L’EPU prévoit le passage en revue de la situation des droits humains d’un Etat membre par les autres Etats, permettant à ceux-ci d’exprimer leurs préoccupations et d’émettre des recommandations pour améliorer la situation dans le pays.
« L’Examen de la France intervient à un moment où l’État de droit est gravement mis à mal par les mesures mises en place depuis 2015 »déplore Michel Tubiana, Président Honoraire de la LDH. « Les pays membres de l’ONU doivent tirer la sonnette d’alarme face à la menace qui pèse sur les valeurs de liberté, d’égalité et de fraternité qui sont au cœur de la tradition démocratique française. »
La réponse du gouvernement français aux attaques terroristes de 2015 - 22 mois d’état d’urgence suivis de la transposition dans le droit commun administratif et pénal de certaines mesures exceptionnelles d’urgence – est non seulement discriminatoire et dangereuse pour les libertés individuelles et l’État de droit, mais aussi inefficace [1]. Les recherches de la FIDH et de la LDH montrent que sur les 4600 perquisitions menées sous le régime de l’État d’urgence, seulement 20 étaient liées au terrorisme, parmi lesquelles 16 relevaient d’actes d’apologie du terrorisme. A l’inverse, les mesures de contre-terrorisme ont permis le cautionnement de pratiques discriminatoires, en prenant pour cible certains individus et groupes déjà marginalisés dans la société française, et en entretenant ainsi les amalgames et la stigmatisation en fonction de l’origine ou de la religion. La Cour de Cassation elle-même a relevé le caractère abusif des contrôles d’identité discriminatoires menés par les officiers de police, et a condamné l’État.
La loi du 30 octobre 2017 [2], qui inscrit de manière permanente les mesures anti-terroristes dans le droit commun, est venue affaiblir davantage encore les prérogatives du juge judiciaire par une mise à l’écart de ce dernier au profit des autorités administratives. Et ce, notamment en matière de mesures individuelles de surveillance et de contrôles administratifs, de perquisitions et de saisies.
L’Examen de la France est d’autant plus crucial qu’il arrive à un moment critique, où les possibilités de recours ou d’abrogation de cette loi sont limitées au niveau national. A fortiori puisque que les membres du Conseil Constitutionnel, la dernière juridiction compétente pour exercer un contrôle de constitutionnalité, sont directement nommés par les branches exécutive et législative du gouvernement.
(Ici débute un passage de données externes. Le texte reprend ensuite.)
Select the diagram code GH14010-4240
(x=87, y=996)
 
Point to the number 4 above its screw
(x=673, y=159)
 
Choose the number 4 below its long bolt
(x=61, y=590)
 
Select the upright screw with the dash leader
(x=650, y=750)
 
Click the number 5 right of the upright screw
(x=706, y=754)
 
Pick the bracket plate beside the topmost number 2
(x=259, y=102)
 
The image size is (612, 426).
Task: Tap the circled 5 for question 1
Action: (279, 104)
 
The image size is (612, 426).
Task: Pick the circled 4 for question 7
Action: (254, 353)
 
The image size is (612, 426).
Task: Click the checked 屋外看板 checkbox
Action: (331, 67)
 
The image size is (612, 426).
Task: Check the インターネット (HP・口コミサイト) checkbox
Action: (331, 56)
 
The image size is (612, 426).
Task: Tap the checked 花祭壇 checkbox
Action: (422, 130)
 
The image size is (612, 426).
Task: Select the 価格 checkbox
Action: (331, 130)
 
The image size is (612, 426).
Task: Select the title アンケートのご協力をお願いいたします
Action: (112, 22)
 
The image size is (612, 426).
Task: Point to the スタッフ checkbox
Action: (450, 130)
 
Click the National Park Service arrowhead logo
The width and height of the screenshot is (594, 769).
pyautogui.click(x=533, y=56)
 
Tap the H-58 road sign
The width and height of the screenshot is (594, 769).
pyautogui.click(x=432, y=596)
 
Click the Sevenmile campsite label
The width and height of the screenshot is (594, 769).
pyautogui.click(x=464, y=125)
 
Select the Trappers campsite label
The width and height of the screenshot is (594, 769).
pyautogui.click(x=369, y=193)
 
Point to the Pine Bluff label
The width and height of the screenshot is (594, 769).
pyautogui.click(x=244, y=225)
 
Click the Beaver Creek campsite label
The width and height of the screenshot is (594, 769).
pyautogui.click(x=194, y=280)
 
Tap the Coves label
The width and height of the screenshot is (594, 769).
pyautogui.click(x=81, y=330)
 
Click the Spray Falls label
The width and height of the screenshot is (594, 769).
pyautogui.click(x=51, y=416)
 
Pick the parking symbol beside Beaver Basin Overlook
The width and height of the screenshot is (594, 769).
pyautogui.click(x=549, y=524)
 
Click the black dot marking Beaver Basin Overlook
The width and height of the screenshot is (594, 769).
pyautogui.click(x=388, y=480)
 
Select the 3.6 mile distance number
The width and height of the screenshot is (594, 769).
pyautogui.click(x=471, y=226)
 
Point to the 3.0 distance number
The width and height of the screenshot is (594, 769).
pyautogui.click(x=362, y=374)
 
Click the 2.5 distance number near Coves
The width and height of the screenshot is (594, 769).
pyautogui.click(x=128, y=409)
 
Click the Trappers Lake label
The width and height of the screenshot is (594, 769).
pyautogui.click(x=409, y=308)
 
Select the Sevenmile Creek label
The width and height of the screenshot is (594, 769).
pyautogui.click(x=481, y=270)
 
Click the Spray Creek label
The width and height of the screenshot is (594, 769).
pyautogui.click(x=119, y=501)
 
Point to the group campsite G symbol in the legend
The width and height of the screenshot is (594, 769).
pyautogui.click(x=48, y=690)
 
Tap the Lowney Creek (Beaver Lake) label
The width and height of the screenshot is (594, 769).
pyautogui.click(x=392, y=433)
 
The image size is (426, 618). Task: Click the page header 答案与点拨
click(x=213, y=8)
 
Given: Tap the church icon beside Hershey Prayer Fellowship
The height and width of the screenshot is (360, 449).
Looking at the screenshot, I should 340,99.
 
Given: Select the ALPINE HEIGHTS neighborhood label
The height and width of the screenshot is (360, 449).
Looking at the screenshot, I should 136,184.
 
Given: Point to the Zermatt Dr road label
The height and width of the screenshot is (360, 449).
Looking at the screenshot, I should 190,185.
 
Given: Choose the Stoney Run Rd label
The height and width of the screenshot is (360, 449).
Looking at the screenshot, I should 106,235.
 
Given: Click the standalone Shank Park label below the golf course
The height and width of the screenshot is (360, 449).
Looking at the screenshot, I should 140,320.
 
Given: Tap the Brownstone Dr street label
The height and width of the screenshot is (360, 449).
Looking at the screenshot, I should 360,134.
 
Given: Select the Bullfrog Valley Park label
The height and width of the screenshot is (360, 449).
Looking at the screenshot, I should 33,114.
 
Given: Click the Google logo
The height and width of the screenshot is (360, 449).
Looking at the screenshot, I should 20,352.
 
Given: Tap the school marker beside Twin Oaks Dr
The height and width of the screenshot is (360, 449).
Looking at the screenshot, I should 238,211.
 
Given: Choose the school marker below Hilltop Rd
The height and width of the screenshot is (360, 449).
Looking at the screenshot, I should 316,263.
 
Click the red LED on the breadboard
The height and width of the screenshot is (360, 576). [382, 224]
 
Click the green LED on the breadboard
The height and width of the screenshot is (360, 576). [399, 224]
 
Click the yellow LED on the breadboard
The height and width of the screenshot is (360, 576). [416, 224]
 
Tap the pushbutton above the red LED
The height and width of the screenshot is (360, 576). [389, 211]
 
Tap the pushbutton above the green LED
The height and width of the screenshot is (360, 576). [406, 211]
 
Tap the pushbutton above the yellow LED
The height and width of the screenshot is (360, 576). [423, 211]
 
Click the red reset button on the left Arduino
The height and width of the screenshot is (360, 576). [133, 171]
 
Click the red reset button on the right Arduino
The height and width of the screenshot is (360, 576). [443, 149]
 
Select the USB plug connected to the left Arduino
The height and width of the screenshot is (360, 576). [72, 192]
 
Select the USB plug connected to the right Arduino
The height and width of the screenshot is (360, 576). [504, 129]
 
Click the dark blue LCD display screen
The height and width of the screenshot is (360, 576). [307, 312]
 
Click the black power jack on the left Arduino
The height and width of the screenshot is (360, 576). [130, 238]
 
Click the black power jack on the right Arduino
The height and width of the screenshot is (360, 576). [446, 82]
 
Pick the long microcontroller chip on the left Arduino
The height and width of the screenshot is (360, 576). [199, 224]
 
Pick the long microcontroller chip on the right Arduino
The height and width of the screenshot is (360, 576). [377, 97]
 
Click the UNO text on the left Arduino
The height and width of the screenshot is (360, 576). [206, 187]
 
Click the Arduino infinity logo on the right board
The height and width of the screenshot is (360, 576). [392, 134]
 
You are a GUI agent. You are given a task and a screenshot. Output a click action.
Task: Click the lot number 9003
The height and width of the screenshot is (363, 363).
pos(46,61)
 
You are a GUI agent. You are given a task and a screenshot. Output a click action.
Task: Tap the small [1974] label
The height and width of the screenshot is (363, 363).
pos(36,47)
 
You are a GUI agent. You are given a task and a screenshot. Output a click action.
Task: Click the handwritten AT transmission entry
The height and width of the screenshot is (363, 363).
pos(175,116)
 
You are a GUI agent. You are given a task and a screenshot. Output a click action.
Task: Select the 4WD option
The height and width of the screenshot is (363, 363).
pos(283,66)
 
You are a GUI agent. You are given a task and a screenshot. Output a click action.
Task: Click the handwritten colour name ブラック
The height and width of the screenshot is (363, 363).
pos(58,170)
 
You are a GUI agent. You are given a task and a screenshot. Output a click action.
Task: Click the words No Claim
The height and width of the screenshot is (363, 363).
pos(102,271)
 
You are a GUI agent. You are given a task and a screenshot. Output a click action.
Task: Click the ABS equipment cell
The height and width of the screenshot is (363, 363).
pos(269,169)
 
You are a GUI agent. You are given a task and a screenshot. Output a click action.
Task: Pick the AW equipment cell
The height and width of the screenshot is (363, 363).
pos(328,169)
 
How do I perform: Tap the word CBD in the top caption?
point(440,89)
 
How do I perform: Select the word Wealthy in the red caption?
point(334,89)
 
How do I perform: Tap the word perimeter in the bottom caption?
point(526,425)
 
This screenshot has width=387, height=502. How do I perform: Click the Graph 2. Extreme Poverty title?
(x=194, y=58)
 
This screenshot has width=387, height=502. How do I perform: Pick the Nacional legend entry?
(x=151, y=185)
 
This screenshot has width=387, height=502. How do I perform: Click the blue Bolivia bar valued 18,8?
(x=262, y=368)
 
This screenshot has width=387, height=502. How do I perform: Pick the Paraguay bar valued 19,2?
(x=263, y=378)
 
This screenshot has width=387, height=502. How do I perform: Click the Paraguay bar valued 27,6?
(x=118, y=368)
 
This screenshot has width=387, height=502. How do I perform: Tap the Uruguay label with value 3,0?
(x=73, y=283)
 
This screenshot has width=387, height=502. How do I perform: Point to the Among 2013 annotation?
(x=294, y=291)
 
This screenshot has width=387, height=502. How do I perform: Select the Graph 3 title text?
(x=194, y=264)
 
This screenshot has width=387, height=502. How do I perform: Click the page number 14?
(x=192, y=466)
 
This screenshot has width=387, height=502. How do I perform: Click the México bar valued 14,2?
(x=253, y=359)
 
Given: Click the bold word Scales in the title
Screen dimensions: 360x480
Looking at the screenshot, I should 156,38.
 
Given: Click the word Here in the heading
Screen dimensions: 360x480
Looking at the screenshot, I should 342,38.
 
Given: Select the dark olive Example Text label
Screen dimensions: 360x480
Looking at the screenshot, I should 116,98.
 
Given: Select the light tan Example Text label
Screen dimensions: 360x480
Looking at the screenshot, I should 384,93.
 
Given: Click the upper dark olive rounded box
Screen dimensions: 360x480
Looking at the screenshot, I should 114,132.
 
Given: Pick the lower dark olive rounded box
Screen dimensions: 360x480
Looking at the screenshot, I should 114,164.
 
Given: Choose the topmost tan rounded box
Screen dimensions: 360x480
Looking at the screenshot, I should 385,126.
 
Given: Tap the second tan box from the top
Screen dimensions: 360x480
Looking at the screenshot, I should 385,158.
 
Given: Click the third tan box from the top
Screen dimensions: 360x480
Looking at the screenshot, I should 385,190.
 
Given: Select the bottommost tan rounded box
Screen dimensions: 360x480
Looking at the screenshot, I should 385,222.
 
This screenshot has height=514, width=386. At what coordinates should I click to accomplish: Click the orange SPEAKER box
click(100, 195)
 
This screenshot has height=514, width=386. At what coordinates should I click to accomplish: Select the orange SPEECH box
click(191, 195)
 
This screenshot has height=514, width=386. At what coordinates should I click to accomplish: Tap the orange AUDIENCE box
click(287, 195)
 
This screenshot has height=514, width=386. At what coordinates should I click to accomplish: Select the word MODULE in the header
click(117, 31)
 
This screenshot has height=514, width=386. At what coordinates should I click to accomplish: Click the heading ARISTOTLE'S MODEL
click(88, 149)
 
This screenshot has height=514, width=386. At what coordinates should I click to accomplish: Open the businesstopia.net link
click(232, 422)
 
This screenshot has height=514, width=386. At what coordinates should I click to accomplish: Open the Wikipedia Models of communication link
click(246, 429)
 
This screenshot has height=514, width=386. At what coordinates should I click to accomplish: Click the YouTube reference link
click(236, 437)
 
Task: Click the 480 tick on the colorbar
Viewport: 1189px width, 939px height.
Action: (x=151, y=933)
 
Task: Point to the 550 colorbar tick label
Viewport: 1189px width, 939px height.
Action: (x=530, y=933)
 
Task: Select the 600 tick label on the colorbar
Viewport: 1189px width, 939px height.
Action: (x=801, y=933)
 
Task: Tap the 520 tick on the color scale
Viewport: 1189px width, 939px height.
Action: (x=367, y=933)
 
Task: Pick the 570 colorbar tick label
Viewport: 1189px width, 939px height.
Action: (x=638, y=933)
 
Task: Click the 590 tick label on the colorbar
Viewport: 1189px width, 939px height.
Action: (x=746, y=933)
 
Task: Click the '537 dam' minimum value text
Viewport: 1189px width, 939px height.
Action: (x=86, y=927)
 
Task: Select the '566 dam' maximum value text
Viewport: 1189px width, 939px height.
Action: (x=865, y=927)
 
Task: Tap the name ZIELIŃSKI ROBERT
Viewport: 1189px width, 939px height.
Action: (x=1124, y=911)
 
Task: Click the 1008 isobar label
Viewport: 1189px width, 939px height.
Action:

« La France se trouve dans une situation où des mesures d’exception sont devenues la règle, au nom du combat contre le terrorisme. Les États membres des Nations Unies doivent saisir cette opportunité pour rappeler à la France que les droits humains sont une caractéristique intrinsèque de la lutte contre le terrorisme, et ne doit pas être une raison pour aller à l’encontre de ses obligations internationales » conclut Dimitris Christopoulos, Président de la FIDH.